Below is a listing; restate from it, character for character, the lines beginning at the line holding "[Lijst] (1632, 241)" and ending at the line holding "Mérida (237, 2144)", both included.

*** Opening of EXCERPTED RECORDS ***

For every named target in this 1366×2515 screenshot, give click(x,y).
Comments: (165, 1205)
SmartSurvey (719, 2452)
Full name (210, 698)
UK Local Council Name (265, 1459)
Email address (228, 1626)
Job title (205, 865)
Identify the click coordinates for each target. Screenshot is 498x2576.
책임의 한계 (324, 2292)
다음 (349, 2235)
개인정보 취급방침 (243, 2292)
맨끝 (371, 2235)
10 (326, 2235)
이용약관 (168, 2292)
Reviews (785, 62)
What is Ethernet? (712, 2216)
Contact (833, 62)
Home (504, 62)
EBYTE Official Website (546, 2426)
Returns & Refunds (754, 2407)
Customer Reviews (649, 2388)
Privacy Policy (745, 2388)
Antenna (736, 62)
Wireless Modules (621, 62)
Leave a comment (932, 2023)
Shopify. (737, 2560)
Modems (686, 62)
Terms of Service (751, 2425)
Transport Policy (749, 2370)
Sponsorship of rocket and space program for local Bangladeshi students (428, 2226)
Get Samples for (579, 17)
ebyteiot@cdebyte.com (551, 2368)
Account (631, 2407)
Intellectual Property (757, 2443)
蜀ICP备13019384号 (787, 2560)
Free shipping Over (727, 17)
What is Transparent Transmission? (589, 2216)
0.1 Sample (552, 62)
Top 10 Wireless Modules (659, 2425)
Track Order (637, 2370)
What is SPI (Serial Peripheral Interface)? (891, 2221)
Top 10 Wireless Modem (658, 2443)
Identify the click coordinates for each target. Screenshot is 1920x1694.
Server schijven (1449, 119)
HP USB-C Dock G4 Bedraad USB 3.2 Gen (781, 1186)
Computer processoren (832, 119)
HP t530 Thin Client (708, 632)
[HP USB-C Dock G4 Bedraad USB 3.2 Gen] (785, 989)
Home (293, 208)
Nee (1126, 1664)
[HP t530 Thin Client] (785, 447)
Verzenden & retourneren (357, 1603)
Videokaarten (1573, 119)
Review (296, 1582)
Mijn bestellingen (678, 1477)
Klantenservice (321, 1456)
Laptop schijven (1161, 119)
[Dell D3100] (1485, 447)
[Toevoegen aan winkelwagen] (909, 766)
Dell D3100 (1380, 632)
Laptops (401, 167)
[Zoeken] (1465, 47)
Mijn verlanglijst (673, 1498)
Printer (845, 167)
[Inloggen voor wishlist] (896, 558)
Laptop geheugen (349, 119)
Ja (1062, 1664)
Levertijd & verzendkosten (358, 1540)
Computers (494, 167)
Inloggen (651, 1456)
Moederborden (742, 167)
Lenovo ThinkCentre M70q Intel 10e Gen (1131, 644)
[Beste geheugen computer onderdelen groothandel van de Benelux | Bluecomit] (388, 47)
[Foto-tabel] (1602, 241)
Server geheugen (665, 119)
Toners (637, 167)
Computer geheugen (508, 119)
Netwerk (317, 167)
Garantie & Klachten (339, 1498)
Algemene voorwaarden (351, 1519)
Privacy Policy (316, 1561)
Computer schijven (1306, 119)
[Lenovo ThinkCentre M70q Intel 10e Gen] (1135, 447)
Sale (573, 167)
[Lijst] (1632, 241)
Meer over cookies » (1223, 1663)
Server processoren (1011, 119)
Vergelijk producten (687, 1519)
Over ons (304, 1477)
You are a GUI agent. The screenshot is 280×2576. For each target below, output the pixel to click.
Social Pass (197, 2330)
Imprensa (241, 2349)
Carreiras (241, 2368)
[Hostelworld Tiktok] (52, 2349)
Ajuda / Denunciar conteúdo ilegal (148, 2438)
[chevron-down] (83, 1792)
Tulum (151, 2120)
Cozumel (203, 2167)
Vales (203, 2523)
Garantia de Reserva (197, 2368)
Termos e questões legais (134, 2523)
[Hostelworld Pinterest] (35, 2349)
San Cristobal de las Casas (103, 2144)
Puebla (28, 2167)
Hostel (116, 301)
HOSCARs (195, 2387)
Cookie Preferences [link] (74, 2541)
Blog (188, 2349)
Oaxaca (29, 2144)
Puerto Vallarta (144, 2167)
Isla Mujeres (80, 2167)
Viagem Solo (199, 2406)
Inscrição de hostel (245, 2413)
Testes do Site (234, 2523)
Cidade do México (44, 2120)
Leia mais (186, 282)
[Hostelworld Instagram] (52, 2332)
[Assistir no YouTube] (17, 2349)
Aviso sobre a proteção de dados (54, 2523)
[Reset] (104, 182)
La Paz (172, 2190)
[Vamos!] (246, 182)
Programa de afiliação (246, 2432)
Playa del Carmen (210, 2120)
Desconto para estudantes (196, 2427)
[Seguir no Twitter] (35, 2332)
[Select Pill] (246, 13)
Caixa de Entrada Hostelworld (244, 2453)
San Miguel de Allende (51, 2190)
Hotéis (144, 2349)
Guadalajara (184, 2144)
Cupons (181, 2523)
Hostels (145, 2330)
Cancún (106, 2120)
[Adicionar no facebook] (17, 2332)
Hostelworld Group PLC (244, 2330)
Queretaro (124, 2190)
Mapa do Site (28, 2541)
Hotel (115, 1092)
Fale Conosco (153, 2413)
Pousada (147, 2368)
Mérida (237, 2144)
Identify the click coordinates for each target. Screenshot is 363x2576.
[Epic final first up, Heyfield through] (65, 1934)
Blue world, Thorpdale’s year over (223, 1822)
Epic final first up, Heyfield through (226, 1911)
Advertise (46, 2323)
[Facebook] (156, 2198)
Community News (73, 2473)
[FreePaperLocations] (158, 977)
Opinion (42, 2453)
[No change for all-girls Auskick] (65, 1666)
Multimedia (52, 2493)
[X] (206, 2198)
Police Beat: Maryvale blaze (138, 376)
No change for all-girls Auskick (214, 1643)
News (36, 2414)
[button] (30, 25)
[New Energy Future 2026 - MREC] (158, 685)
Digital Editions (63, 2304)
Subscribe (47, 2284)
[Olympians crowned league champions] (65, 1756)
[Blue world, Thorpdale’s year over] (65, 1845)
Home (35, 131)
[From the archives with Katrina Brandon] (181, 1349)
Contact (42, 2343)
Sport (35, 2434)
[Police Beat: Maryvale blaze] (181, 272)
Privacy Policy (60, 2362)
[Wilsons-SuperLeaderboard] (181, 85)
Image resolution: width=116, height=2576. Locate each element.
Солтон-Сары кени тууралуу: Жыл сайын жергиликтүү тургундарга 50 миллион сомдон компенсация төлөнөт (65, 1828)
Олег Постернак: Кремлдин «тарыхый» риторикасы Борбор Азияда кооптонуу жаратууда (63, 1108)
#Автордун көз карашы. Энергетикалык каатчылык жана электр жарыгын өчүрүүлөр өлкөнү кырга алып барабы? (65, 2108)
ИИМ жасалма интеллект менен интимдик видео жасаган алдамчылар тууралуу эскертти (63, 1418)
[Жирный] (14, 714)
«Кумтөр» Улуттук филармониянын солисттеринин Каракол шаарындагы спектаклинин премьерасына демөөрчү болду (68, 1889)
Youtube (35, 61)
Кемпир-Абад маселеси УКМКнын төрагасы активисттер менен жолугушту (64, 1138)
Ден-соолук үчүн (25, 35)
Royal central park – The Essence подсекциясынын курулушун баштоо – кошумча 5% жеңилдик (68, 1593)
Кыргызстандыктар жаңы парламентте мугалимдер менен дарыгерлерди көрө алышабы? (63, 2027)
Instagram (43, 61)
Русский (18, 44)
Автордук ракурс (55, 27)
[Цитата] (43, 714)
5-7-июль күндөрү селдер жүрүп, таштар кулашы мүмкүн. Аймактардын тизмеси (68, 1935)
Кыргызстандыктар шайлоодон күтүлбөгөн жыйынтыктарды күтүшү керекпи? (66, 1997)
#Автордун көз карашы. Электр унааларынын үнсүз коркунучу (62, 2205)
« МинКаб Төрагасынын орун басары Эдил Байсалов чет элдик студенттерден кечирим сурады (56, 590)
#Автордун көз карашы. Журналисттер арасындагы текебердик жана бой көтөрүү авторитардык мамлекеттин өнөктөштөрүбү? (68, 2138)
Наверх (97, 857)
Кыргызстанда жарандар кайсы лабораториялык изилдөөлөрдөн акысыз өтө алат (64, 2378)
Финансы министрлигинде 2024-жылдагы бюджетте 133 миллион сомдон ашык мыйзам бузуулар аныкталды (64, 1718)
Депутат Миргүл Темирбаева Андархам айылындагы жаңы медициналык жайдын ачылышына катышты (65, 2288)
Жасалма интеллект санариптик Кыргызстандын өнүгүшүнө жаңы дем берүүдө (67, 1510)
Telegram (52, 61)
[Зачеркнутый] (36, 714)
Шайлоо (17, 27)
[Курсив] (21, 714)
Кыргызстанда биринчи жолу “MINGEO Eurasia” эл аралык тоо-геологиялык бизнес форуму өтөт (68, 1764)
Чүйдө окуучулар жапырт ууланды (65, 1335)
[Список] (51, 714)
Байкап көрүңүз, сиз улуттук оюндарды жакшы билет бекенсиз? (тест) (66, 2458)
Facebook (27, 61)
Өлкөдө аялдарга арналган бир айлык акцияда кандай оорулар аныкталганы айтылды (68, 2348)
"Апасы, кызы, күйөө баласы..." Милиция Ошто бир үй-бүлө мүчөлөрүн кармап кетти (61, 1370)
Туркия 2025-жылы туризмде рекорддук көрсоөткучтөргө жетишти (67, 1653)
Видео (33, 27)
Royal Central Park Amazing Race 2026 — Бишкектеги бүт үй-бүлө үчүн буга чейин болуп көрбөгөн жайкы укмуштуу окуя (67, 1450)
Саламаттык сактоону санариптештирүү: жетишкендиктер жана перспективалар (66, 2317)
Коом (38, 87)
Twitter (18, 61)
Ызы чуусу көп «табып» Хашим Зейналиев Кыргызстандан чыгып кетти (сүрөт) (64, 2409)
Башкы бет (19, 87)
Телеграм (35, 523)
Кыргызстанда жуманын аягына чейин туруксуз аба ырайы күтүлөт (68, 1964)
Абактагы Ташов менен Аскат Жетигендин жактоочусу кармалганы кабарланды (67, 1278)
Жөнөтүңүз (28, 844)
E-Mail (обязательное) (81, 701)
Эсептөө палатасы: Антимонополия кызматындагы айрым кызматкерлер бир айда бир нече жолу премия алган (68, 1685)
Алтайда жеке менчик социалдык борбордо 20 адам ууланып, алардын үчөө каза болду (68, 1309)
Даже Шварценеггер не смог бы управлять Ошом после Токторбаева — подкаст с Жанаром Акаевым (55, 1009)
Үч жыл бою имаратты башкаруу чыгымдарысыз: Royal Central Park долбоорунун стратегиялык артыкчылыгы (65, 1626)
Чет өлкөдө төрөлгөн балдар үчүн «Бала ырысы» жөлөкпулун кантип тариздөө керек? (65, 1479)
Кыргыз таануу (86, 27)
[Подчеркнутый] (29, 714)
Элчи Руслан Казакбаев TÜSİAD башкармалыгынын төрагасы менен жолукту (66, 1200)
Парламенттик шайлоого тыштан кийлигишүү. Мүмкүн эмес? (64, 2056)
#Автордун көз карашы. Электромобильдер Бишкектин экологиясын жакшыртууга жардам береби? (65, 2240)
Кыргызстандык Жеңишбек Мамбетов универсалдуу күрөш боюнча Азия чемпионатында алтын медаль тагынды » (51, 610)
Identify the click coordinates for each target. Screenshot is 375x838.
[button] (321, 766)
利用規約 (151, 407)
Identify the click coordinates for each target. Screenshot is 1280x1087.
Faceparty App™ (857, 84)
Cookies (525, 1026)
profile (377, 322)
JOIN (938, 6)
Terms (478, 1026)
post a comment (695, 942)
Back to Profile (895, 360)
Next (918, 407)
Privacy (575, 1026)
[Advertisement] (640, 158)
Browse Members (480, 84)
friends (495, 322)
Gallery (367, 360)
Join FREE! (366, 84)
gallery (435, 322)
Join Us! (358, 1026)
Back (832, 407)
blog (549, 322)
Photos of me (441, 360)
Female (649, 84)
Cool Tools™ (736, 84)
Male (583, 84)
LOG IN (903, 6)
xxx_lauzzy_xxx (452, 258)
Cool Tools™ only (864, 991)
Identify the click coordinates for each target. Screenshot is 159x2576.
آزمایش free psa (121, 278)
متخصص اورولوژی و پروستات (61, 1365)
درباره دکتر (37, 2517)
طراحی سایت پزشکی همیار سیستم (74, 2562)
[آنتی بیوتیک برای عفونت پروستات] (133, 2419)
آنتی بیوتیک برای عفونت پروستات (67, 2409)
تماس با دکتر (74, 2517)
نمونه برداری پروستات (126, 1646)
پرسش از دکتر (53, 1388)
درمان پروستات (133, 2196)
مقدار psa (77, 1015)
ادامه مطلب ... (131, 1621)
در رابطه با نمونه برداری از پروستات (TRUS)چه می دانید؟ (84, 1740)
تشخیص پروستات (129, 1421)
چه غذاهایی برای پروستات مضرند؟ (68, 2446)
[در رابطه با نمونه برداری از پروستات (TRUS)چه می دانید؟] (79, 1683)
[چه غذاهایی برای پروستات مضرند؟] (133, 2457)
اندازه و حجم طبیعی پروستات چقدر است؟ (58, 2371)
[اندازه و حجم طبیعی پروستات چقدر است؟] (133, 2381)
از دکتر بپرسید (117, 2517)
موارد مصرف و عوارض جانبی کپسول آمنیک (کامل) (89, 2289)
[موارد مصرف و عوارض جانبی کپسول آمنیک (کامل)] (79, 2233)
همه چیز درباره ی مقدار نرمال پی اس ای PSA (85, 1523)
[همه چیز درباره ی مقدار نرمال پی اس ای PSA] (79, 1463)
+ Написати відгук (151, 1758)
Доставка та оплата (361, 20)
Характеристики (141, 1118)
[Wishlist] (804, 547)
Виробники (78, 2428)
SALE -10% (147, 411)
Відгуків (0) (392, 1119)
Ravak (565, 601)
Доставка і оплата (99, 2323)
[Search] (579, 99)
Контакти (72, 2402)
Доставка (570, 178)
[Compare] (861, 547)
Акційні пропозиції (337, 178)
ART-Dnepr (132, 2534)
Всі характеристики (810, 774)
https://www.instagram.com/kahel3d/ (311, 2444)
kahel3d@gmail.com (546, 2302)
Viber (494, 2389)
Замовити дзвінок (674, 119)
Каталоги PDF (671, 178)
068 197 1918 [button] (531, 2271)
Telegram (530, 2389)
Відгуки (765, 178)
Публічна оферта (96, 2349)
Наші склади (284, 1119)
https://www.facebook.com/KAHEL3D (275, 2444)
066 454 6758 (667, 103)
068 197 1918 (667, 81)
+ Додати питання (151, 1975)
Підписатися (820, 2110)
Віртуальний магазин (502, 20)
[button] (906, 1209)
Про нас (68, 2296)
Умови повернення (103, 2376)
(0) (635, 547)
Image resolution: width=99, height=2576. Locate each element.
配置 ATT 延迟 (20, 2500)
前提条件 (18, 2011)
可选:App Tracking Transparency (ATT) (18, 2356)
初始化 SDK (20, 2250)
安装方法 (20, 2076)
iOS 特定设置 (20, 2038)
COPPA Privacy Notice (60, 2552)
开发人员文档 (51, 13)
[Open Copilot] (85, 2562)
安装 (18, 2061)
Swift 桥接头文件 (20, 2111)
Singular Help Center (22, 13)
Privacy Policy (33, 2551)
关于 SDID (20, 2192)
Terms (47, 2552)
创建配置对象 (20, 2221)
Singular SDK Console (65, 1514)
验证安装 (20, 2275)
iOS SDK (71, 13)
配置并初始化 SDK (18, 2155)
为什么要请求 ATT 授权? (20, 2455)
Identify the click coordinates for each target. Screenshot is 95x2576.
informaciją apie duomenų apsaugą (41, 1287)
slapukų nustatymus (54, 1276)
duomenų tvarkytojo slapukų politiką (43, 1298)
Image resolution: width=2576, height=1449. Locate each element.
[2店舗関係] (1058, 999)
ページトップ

*** Close of EXCERPTED RECORDS ***

ANSWER →
[Lijst] (1632, 241)
Meer over cookies » (1223, 1663)
Server processoren (1011, 119)
Vergelijk producten (687, 1519)
Over ons (304, 1477)
You are a GUI agent. The screenshot is 280×2576. For each target below, output the pixel to click.
Social Pass (197, 2330)
Imprensa (241, 2349)
Carreiras (241, 2368)
[Hostelworld Tiktok] (52, 2349)
Ajuda / Denunciar conteúdo ilegal (148, 2438)
[chevron-down] (83, 1792)
Tulum (151, 2120)
Cozumel (203, 2167)
Vales (203, 2523)
Garantia de Reserva (197, 2368)
Termos e questões legais (134, 2523)
[Hostelworld Pinterest] (35, 2349)
San Cristobal de las Casas (103, 2144)
Puebla (28, 2167)
Hostel (116, 301)
HOSCARs (195, 2387)
Cookie Preferences [link] (74, 2541)
Blog (188, 2349)
Oaxaca (29, 2144)
Puerto Vallarta (144, 2167)
Isla Mujeres (80, 2167)
Viagem Solo (199, 2406)
Inscrição de hostel (245, 2413)
Testes do Site (234, 2523)
Cidade do México (44, 2120)
Leia mais (186, 282)
[Hostelworld Instagram] (52, 2332)
[Assistir no YouTube] (17, 2349)
Aviso sobre a proteção de dados (54, 2523)
[Reset] (104, 182)
La Paz (172, 2190)
[Vamos!] (246, 182)
Programa de afiliação (246, 2432)
Playa del Carmen (210, 2120)
Desconto para estudantes (196, 2427)
[Seguir no Twitter] (35, 2332)
[Select Pill] (246, 13)
Caixa de Entrada Hostelworld (244, 2453)
San Miguel de Allende (51, 2190)
Hotéis (144, 2349)
Guadalajara (184, 2144)
Cupons (181, 2523)
Hostels (145, 2330)
Cancún (106, 2120)
[Adicionar no facebook] (17, 2332)
Hostelworld Group PLC (244, 2330)
Queretaro (124, 2190)
Mapa do Site (28, 2541)
Hotel (115, 1092)
Fale Conosco (153, 2413)
Pousada (147, 2368)
Mérida (237, 2144)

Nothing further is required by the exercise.